The agency’s 194 member countries convened at the organization headquarters in Rome to choose a successor to Jose Graziano da Silva of Brazil for the four-year term.
Qu, 55, a biologist by training, won 108 votes, followed by France’s Catherine Geslain-Laneelle with 71 votes and Georgia’s Davit Kirvalidze with 12, according to official results.
Photo: EPA-EFE
The US had backed Kirvalidze.
The organization, which has more than 11,500 employees, works closely with other UN agencies to achieve the goal of a hunger-free world by 2030.
Today, more than 800 million people are facing hunger and many experts doubt that the 2030 goal will be reached.
Prior to the vote, Qu said he aims to focus on hunger and poverty eradication, tropical agriculture, drought land farming, digital rural development and better land design through transformation of agricultural production.
An expert on agriculture and rural areas, he has worked in the field for more than 30 years.
“This is a special day,” he said in his acceptance speech. “This is our day.”
Qu said he was “grateful to his motherland,” but then added he would be faithful to the organization’s missions.
Ahead of his election, he rejected claims that he would be beholden to instructions from Beijing, pledging that China would follow “FAO regulations and rules.”
He also defended his credentials, saying he is “a scientist” educated in Europe, the US and China.

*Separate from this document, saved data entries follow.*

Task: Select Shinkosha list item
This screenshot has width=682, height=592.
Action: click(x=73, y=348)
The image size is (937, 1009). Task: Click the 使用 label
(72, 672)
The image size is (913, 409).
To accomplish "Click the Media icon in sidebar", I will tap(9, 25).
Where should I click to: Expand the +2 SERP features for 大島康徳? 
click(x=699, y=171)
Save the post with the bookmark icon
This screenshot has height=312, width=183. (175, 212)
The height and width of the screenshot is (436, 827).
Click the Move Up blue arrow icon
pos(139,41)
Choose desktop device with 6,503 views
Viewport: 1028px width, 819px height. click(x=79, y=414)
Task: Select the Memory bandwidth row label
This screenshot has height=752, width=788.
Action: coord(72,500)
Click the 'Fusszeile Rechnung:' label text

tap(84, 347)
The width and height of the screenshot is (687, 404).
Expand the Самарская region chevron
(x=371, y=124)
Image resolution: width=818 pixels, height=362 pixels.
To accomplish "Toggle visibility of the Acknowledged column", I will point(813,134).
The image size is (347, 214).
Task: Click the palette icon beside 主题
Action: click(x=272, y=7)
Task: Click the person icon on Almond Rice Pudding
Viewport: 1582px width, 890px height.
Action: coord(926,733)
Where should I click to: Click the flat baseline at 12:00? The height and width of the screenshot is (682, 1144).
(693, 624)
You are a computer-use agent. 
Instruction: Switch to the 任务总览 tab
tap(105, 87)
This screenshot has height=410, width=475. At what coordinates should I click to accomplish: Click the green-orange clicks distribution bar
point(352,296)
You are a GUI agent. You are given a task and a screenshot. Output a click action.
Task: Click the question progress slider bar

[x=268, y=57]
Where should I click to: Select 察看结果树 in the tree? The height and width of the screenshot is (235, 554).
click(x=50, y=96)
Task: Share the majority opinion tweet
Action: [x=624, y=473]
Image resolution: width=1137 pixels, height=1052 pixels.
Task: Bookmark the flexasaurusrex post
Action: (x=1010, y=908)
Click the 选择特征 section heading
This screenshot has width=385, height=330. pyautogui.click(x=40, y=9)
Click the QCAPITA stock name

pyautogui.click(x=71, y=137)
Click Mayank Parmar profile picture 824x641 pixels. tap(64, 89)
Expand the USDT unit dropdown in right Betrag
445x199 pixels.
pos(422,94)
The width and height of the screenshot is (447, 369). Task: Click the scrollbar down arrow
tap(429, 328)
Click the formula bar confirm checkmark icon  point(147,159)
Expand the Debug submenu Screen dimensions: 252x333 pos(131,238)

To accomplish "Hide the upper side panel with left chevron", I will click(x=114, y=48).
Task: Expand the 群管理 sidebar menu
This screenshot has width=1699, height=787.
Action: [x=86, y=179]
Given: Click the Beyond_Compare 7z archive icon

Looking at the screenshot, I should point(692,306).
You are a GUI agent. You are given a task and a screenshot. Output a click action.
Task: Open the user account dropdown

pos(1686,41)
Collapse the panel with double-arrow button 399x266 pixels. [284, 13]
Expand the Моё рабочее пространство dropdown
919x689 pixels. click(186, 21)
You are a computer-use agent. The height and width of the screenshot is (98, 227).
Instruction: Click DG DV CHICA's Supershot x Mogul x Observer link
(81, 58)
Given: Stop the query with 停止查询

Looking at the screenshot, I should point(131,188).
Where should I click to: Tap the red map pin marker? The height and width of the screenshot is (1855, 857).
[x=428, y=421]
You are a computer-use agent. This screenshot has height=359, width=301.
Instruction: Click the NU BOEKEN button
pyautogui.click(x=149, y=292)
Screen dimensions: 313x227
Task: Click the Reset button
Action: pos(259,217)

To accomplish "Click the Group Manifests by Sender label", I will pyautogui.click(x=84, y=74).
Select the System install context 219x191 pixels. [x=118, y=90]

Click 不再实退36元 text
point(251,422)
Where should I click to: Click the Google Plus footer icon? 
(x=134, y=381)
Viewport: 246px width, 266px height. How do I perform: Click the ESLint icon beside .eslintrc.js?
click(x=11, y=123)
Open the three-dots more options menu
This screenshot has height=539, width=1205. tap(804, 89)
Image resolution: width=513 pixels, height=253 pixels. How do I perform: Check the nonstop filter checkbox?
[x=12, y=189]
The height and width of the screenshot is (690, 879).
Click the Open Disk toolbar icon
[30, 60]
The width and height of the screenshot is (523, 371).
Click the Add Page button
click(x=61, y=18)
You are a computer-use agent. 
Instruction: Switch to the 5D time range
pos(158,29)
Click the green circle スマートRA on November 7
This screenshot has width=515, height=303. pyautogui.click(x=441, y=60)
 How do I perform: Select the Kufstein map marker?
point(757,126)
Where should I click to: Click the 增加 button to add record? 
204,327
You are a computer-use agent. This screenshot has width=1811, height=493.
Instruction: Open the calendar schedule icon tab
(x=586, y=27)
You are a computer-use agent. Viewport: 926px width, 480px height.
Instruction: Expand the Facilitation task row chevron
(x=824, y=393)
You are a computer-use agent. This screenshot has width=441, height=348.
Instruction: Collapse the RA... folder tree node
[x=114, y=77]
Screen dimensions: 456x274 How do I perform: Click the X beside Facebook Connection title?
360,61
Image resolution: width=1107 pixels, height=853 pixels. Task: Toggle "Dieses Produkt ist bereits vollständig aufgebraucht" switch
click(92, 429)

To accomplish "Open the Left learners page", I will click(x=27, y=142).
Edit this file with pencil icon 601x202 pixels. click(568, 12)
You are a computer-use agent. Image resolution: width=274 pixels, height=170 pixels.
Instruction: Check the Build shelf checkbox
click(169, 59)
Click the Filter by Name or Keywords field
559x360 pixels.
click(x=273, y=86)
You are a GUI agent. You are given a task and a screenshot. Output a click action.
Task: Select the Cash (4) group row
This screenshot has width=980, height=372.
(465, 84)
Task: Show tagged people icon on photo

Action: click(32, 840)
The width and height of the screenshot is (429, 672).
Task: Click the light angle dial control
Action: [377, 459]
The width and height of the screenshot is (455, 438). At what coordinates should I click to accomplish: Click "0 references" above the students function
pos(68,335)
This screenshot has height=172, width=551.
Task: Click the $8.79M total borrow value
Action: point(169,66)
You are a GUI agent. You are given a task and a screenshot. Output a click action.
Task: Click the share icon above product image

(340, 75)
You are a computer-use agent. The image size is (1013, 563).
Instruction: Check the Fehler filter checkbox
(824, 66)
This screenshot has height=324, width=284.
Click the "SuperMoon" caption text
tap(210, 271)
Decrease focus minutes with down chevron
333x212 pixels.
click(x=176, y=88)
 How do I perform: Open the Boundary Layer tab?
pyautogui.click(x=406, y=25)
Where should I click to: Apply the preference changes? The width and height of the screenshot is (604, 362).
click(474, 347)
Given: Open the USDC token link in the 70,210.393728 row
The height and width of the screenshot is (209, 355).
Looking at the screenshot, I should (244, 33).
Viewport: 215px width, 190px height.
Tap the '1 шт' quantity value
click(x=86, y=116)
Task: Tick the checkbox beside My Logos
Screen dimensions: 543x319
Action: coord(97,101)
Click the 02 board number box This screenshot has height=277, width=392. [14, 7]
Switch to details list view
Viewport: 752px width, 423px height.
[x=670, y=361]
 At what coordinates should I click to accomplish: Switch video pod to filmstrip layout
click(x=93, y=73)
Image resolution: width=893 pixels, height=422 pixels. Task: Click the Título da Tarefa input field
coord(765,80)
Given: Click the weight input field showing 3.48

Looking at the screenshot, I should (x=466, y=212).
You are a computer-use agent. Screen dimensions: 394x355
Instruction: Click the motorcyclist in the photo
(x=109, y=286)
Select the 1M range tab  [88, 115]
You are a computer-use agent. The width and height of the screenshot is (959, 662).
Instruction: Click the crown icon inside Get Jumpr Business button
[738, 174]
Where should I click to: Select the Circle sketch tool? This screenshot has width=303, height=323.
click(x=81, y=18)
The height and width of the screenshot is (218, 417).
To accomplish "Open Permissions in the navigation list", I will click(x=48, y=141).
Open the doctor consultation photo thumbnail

Before joining the ministry, Qu worked at the Chinese Academy of Agricultural Sciences, where he focused on conducting research and innovation, raising rural income, reducing poverty through science and technology, and building a quality assessment system for produce.
Since being appointed deputy minister in 2015, Qu has spearheaded measures such as reforms for rural areas; using information technologies to help agriculture; instituting exchange mechanisms on urban agriculture and promoting brands and specialty industries.